Turbot with caper and parsley sauce

Serves 2

2 turbot steaks, about 350g each
2 tbsp olive oil
Sea salt and freshly ground black pepper
400ml milk
1 onion
8 cloves
2 bay leaves
1½tbsp butter
2tbsp plain flour
2tbsp capers, finely chopped
2tbsp fresh parsley, finely chopped
Squeeze of lemon, to taste

1. Preheat the oven to 240°C.

2. Brush the turbot steaks with the olive oil and season with salt and pepper, then place in a large roasting dish and cook in the oven for 12-15mins.

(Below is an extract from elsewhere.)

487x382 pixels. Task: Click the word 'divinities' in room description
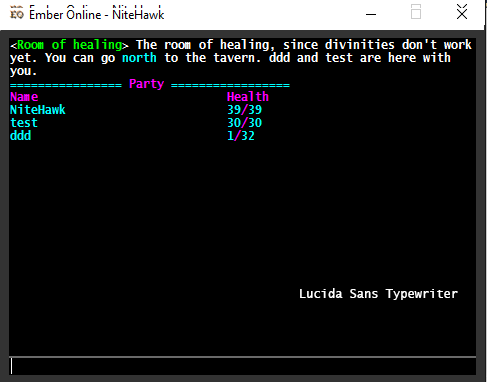click(359, 45)
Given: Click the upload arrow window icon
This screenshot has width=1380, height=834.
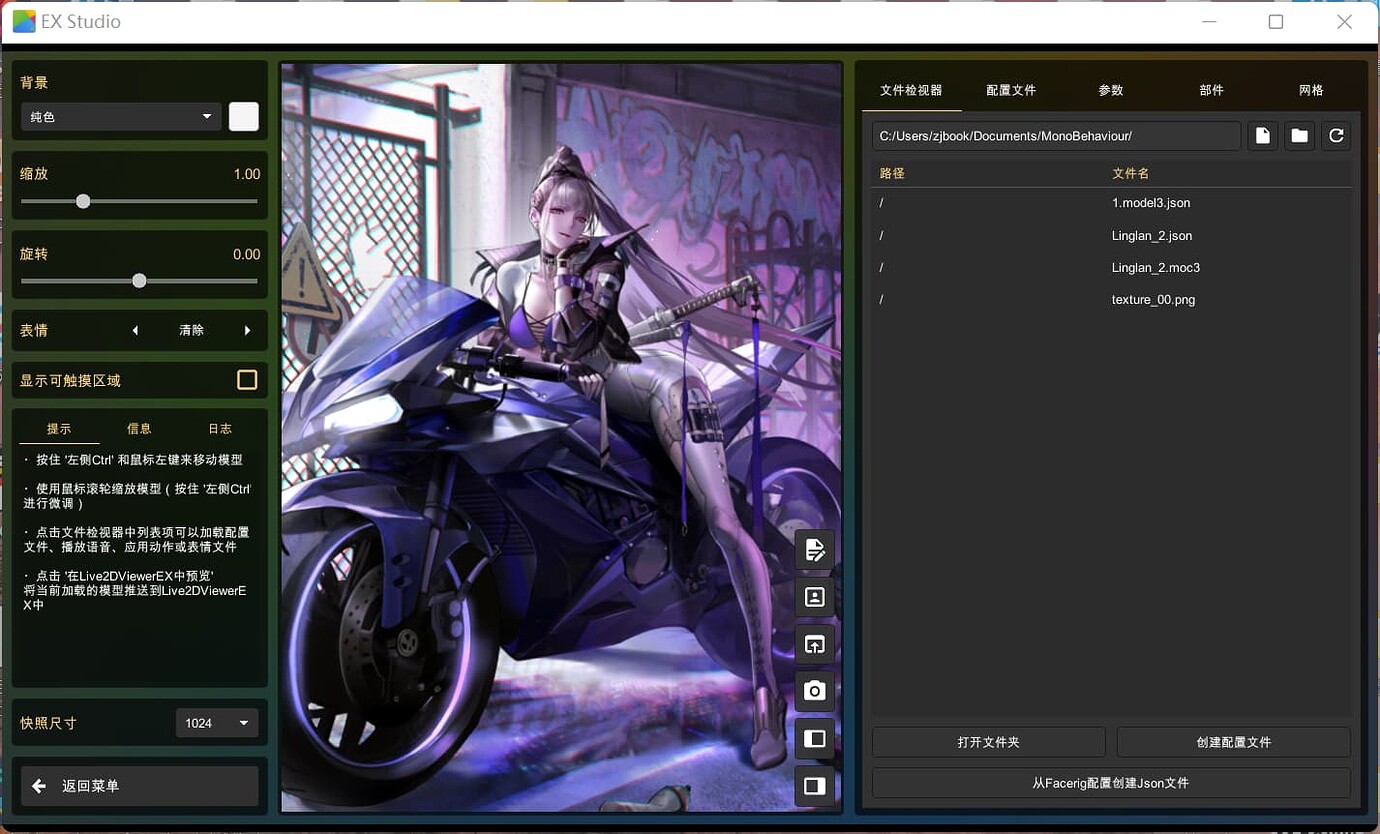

3. Meanwhile, make the sauce. Pour the milk into a large saucepan. Cut the onion in half and insert the cloves, then make a couple of slashes in the onion halves and insert the bay leaves. Place the studded into the milk, bring to the boil, then reduce the heat and simmer for 6-7mins. Remove the pan from the heat and leave to infuse for a further 10mins. Remove the onions.

4. Melt the butter in another saucepan over a low heat and stir in the flour until you have a smooth, creamy paste. Slowly pour in the milk while gently whisking until the sauce is smooth and is the consistency of double cream. Season with a little salt and pepper, add the capers and parsley and lastly a squeeze of lemon.

5. Place the turbot in a serving dish, remove the skin, which should come away easily, and spoon over lashings of the delicious sauce.